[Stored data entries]
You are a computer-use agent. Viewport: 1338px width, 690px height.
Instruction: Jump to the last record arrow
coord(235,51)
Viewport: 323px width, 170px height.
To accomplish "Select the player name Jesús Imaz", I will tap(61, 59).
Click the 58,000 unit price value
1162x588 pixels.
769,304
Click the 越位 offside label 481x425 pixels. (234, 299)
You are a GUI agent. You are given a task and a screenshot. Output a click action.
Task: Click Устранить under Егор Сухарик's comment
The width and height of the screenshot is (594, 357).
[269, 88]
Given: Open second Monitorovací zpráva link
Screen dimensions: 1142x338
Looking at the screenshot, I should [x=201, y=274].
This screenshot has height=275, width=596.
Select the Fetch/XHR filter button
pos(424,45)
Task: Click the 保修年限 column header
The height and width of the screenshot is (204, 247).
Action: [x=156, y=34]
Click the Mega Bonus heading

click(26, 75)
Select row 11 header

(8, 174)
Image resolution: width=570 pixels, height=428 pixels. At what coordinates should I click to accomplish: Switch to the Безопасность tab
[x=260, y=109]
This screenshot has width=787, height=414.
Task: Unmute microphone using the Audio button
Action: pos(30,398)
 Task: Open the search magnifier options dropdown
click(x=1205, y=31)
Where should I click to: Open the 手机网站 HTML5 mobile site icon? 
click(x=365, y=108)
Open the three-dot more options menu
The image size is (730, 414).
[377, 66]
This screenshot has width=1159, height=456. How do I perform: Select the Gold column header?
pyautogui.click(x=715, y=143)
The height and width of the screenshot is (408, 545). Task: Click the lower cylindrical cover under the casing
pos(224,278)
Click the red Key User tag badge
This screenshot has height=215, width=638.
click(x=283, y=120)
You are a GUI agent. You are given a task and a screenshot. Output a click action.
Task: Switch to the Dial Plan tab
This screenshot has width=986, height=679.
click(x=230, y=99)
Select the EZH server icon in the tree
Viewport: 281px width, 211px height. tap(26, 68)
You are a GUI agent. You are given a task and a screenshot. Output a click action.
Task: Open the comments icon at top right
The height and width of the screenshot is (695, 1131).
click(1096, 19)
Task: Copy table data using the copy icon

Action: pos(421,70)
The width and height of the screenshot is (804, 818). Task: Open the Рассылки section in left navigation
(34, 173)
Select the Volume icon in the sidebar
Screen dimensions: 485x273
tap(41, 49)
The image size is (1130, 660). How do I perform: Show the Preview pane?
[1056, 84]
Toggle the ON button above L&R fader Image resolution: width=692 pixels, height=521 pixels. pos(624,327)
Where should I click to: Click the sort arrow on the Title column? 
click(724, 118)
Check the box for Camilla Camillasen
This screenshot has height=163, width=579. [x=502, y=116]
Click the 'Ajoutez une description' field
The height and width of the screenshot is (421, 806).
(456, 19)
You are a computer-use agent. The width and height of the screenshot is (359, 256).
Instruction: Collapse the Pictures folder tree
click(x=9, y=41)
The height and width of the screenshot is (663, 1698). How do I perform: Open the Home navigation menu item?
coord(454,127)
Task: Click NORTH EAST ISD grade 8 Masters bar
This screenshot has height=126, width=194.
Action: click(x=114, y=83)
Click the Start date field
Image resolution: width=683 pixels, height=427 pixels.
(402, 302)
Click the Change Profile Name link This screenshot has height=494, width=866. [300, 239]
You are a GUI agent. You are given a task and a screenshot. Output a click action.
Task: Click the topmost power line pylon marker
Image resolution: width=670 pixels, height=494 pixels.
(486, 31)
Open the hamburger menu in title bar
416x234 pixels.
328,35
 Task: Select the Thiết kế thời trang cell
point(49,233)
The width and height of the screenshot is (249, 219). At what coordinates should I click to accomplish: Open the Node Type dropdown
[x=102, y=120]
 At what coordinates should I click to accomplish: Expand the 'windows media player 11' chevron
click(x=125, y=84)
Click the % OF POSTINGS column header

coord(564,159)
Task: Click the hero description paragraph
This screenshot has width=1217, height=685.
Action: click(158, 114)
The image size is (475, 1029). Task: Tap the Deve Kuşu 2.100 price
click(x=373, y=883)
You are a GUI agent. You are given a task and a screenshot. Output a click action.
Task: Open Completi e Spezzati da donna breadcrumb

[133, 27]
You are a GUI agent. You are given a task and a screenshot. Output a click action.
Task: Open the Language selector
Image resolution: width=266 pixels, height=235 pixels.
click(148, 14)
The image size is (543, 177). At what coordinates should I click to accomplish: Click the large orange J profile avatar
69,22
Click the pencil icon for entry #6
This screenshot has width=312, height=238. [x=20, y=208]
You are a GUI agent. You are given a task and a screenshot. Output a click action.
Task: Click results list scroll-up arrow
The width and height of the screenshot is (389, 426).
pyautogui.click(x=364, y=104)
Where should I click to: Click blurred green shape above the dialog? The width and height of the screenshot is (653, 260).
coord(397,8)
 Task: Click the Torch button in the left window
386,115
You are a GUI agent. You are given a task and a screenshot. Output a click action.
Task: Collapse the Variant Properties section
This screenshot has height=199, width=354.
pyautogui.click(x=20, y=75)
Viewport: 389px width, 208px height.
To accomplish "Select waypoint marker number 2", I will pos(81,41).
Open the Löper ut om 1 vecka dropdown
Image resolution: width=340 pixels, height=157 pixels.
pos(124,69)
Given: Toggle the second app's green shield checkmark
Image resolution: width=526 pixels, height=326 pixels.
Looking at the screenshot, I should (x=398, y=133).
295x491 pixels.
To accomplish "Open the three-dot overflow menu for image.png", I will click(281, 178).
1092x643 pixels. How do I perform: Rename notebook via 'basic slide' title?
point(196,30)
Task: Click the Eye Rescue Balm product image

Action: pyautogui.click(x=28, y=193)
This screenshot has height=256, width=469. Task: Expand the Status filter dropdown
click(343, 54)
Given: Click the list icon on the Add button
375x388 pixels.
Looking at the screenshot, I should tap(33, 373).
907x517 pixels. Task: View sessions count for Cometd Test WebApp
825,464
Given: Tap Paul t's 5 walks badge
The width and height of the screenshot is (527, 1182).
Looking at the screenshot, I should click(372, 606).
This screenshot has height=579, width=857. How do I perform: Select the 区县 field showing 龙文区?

» **TASK INSTRUCTIONS**
Every record is to be repeated exactly as it stands above.

» **SOLUTION TO THE PROBLEM**
You are a computer-use agent. Viewport: 1338px width, 690px height.
Instruction: Jump to the last record arrow
coord(235,51)
Viewport: 323px width, 170px height.
To accomplish "Select the player name Jesús Imaz", I will tap(61, 59).
Click the 58,000 unit price value
1162x588 pixels.
769,304
Click the 越位 offside label 481x425 pixels. (234, 299)
You are a GUI agent. You are given a task and a screenshot. Output a click action.
Task: Click Устранить under Егор Сухарик's comment
The width and height of the screenshot is (594, 357).
[269, 88]
Given: Open second Monitorovací zpráva link
Screen dimensions: 1142x338
Looking at the screenshot, I should [x=201, y=274].
This screenshot has height=275, width=596.
Select the Fetch/XHR filter button
pos(424,45)
Task: Click the 保修年限 column header
The height and width of the screenshot is (204, 247).
Action: [x=156, y=34]
Click the Mega Bonus heading

click(26, 75)
Select row 11 header

(8, 174)
Image resolution: width=570 pixels, height=428 pixels. At what coordinates should I click to accomplish: Switch to the Безопасность tab
[x=260, y=109]
This screenshot has width=787, height=414.
Task: Unmute microphone using the Audio button
Action: pos(30,398)
 Task: Open the search magnifier options dropdown
click(x=1205, y=31)
Where should I click to: Open the 手机网站 HTML5 mobile site icon? 
click(x=365, y=108)
Open the three-dot more options menu
The image size is (730, 414).
[377, 66]
This screenshot has width=1159, height=456. How do I perform: Select the Gold column header?
pyautogui.click(x=715, y=143)
The height and width of the screenshot is (408, 545). Task: Click the lower cylindrical cover under the casing
pos(224,278)
Click the red Key User tag badge
This screenshot has height=215, width=638.
click(x=283, y=120)
You are a GUI agent. You are given a task and a screenshot. Output a click action.
Task: Switch to the Dial Plan tab
This screenshot has width=986, height=679.
click(x=230, y=99)
Select the EZH server icon in the tree
Viewport: 281px width, 211px height. tap(26, 68)
You are a GUI agent. You are given a task and a screenshot. Output a click action.
Task: Open the comments icon at top right
The height and width of the screenshot is (695, 1131).
click(1096, 19)
Task: Copy table data using the copy icon

Action: pos(421,70)
The width and height of the screenshot is (804, 818). Task: Open the Рассылки section in left navigation
(34, 173)
Select the Volume icon in the sidebar
Screen dimensions: 485x273
tap(41, 49)
The image size is (1130, 660). How do I perform: Show the Preview pane?
[1056, 84]
Toggle the ON button above L&R fader Image resolution: width=692 pixels, height=521 pixels. pos(624,327)
Where should I click to: Click the sort arrow on the Title column? 
click(724, 118)
Check the box for Camilla Camillasen
This screenshot has height=163, width=579. [x=502, y=116]
Click the 'Ajoutez une description' field
The height and width of the screenshot is (421, 806).
(456, 19)
You are a computer-use agent. The width and height of the screenshot is (359, 256).
Instruction: Collapse the Pictures folder tree
click(x=9, y=41)
The height and width of the screenshot is (663, 1698). How do I perform: Open the Home navigation menu item?
coord(454,127)
Task: Click NORTH EAST ISD grade 8 Masters bar
This screenshot has height=126, width=194.
Action: click(x=114, y=83)
Click the Start date field
Image resolution: width=683 pixels, height=427 pixels.
(402, 302)
Click the Change Profile Name link This screenshot has height=494, width=866. [300, 239]
You are a GUI agent. You are given a task and a screenshot. Output a click action.
Task: Click the topmost power line pylon marker
Image resolution: width=670 pixels, height=494 pixels.
(486, 31)
Open the hamburger menu in title bar
416x234 pixels.
328,35
 Task: Select the Thiết kế thời trang cell
point(49,233)
The width and height of the screenshot is (249, 219). At what coordinates should I click to accomplish: Open the Node Type dropdown
[x=102, y=120]
 At what coordinates should I click to accomplish: Expand the 'windows media player 11' chevron
click(x=125, y=84)
Click the % OF POSTINGS column header

coord(564,159)
Task: Click the hero description paragraph
This screenshot has width=1217, height=685.
Action: click(158, 114)
The image size is (475, 1029). Task: Tap the Deve Kuşu 2.100 price
click(x=373, y=883)
You are a GUI agent. You are given a task and a screenshot. Output a click action.
Task: Open Completi e Spezzati da donna breadcrumb

[133, 27]
You are a GUI agent. You are given a task and a screenshot. Output a click action.
Task: Open the Language selector
Image resolution: width=266 pixels, height=235 pixels.
click(148, 14)
The image size is (543, 177). At what coordinates should I click to accomplish: Click the large orange J profile avatar
69,22
Click the pencil icon for entry #6
This screenshot has width=312, height=238. [x=20, y=208]
You are a GUI agent. You are given a task and a screenshot. Output a click action.
Task: Click results list scroll-up arrow
The width and height of the screenshot is (389, 426).
pyautogui.click(x=364, y=104)
Where should I click to: Click blurred green shape above the dialog? The width and height of the screenshot is (653, 260).
coord(397,8)
 Task: Click the Torch button in the left window
386,115
You are a GUI agent. You are given a task and a screenshot. Output a click action.
Task: Collapse the Variant Properties section
This screenshot has height=199, width=354.
pyautogui.click(x=20, y=75)
Viewport: 389px width, 208px height.
To accomplish "Select waypoint marker number 2", I will pos(81,41).
Open the Löper ut om 1 vecka dropdown
Image resolution: width=340 pixels, height=157 pixels.
pos(124,69)
Given: Toggle the second app's green shield checkmark
Image resolution: width=526 pixels, height=326 pixels.
Looking at the screenshot, I should (x=398, y=133).
295x491 pixels.
To accomplish "Open the three-dot overflow menu for image.png", I will click(281, 178).
1092x643 pixels. How do I perform: Rename notebook via 'basic slide' title?
point(196,30)
Task: Click the Eye Rescue Balm product image

Action: pyautogui.click(x=28, y=193)
This screenshot has height=256, width=469. Task: Expand the Status filter dropdown
click(343, 54)
Given: Click the list icon on the Add button
375x388 pixels.
Looking at the screenshot, I should tap(33, 373).
907x517 pixels. Task: View sessions count for Cometd Test WebApp
825,464
Given: Tap Paul t's 5 walks badge
The width and height of the screenshot is (527, 1182).
Looking at the screenshot, I should click(372, 606).
This screenshot has height=579, width=857. How do I perform: Select the 区县 field showing 龙文区?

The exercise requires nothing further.